Mereka juga tidak mengerti bahwa rasm Al-Qur`an telah disepakati dan didesain sedemikian rupa sehingga dapat mewakili dan menampung pelbagai qira'ah yang diterima. Misalnya, dengan menyembunyikan (hadzf) ”alif” pada kata ”m-l-k” (Al-Fatihah: 4) demi mengakomodasi qira'ah 'Ashim, al-Kisa'i, Ya'qub, dan Khalaf—yang menggunakan "maaliki"atau panjang--sekaligus qira'ah Abu 'Amr, Ibnu Katsir, Nafi', Abu Ja'far, dan Ibnu 'Amir--"maliki" atau pendek.

Mungkin ada yang bertanya: Apakah semua qira'ah telah tertampung oleh rasm Utsmani? Adakah qira'ah mutawatir yang tidak terwakili oleh rasm Utsmani? Atau, apakah naskah-naskah yang dikirim oleh Khalifah 'Utsman ke berbagai kota (Makkah, Basrah, Kufah, Damaskus) seragam rasm-nya dan sama dengan yang ada di Madinah atau berbeda-beda, yakni sesuai dengan harf atau qira'ah yang dominan di kota tersebut?

Yang masuk katagori ketiga cukup banyak. Menurut Prof Dr Sya'ban Muhammad Ismail dari Universitas Al-Azhar, Kairo (Mesir), jumlah qira`ah yang ditulis dengan rasm berbeda-beda dalam mashahi 'Utsman, tanpa pengulangan, mencapai 58 kata.
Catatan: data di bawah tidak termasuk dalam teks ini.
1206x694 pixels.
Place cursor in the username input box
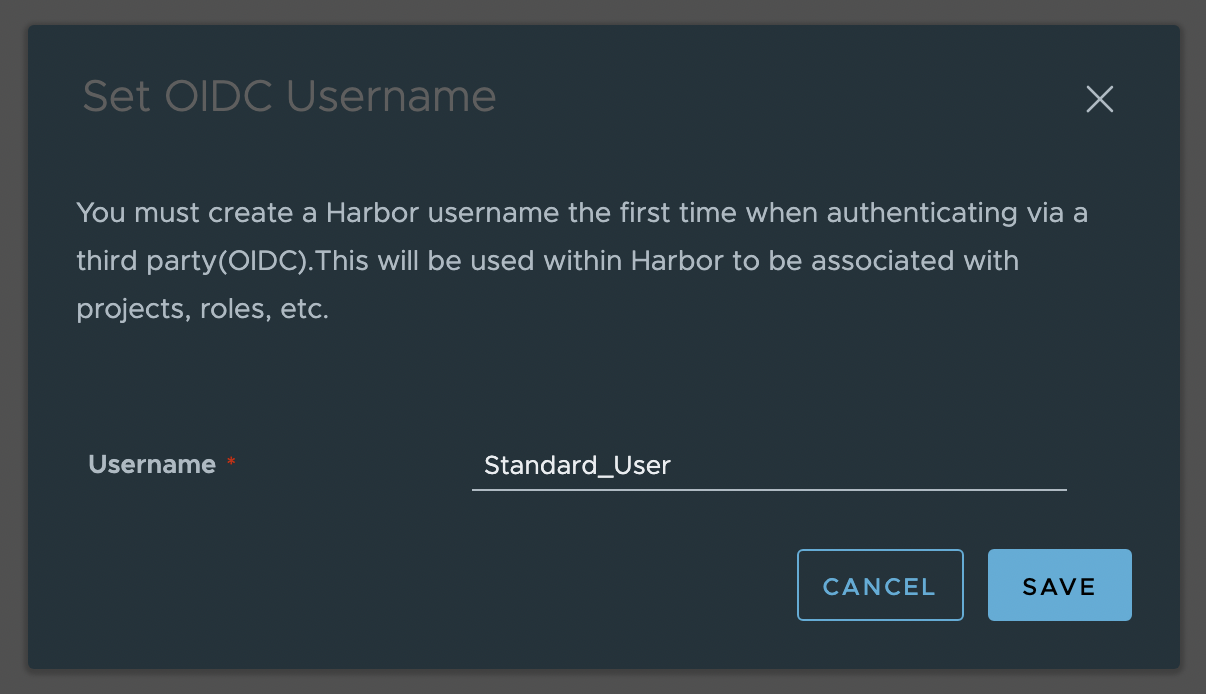coord(768,465)
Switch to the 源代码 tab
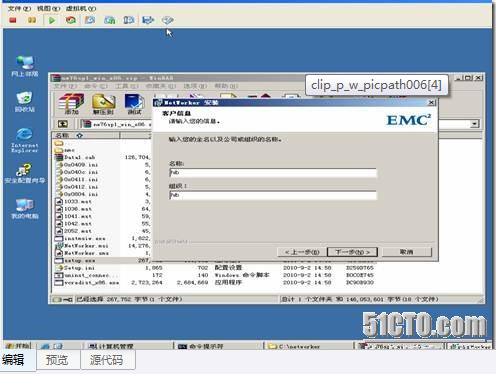Image resolution: width=496 pixels, height=374 pixels. point(107,360)
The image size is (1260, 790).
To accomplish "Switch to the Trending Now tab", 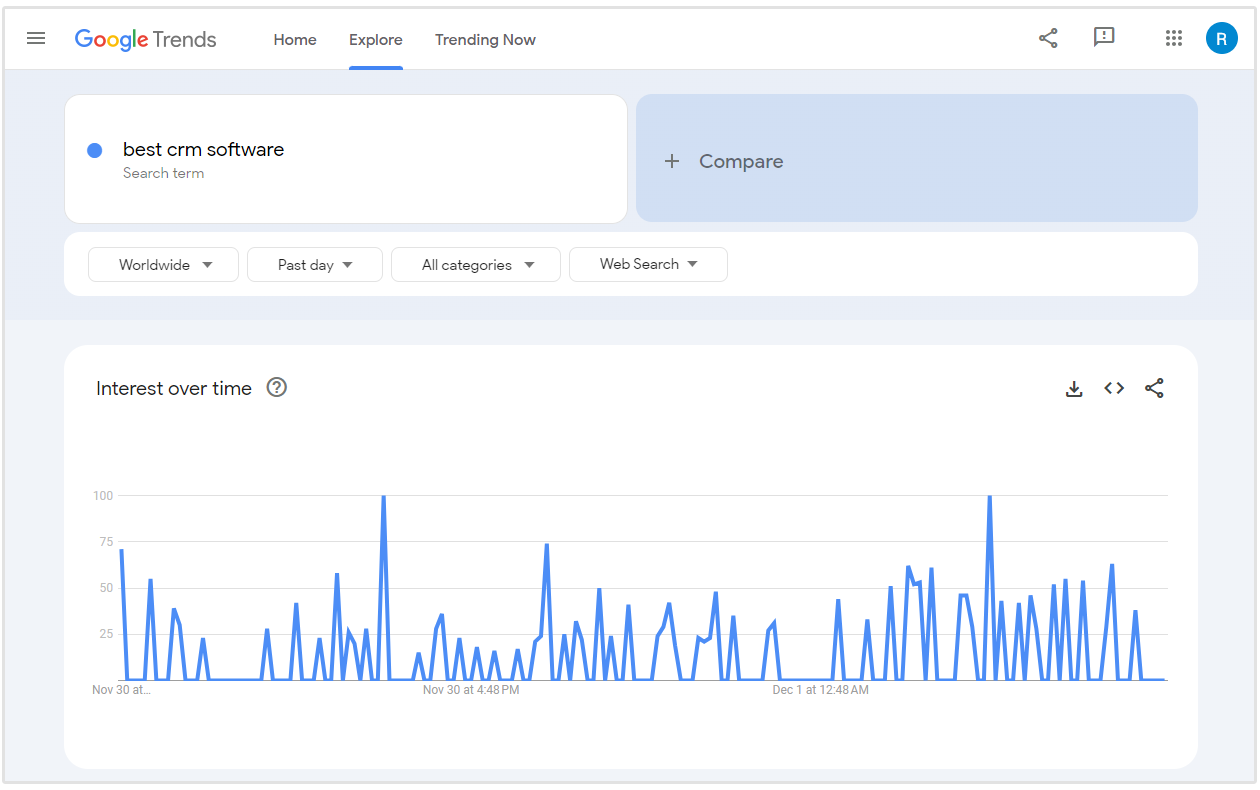I will (485, 40).
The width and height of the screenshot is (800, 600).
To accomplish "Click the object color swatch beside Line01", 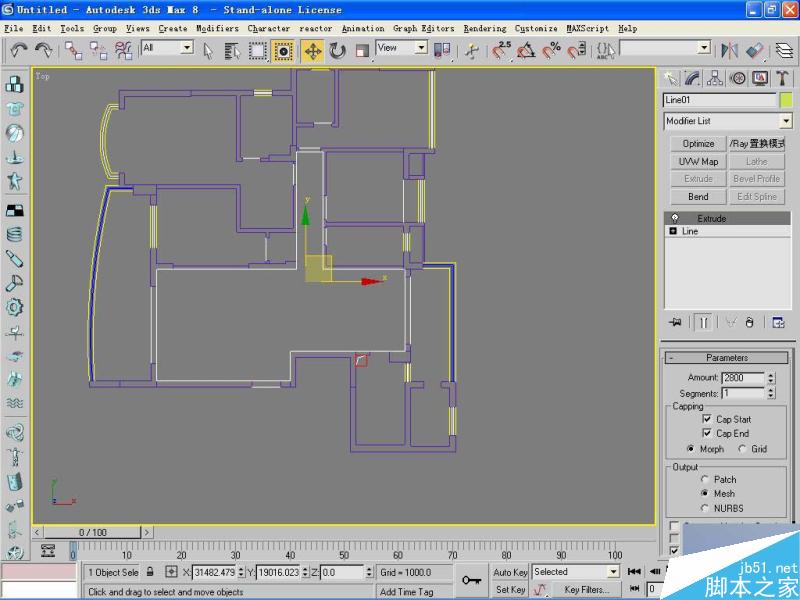I will pos(787,99).
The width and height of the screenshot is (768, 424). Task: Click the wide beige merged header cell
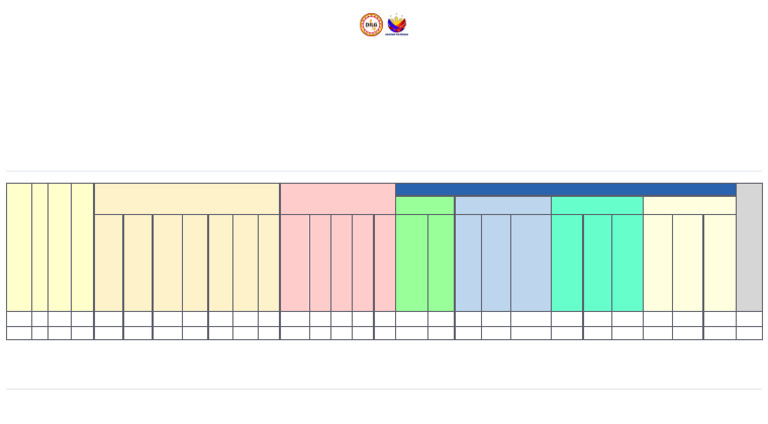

Dari sini jelas, mushaf-mushaf yang dikirim oleh Khalifah 'Utsman ke berbagai kota itu beragam rasm-nya, sesuai dengan bacaan sahabat yang diutus untuk mengajarkannya. Namun demikian tetap saja bacaan tidak bergantung pada teks. Dan memang, qira'ah sahabat (yang dikirim ke sebuah kota) atau perawinya tidak otomatis sama dengan mushaf yang beredar di kota itu, tetapi pada umumnya sama.

Boleh saja seorang imam atau perawi membacanya sesuai dengan riwayat dan rasm yang ada di mushaf kota lain. Contohnya, Imam Hafsh di Kufah membaca Surat Az-Zukhruf: 71 dengan bacaan ”tasytahiihi al-anfus” (dengan dua ha), seperti tertera dalam mushaf Madinah dan Syam. Padahal dalam mushaf Kufah tertulis ”tasytahi” (dengan satu ha). Ini dibolehkan mengingat salah satu syarat diterimanya sebuah qira'ah adalah sesuai dengan salah satu rasm mushaf 'Utsmani.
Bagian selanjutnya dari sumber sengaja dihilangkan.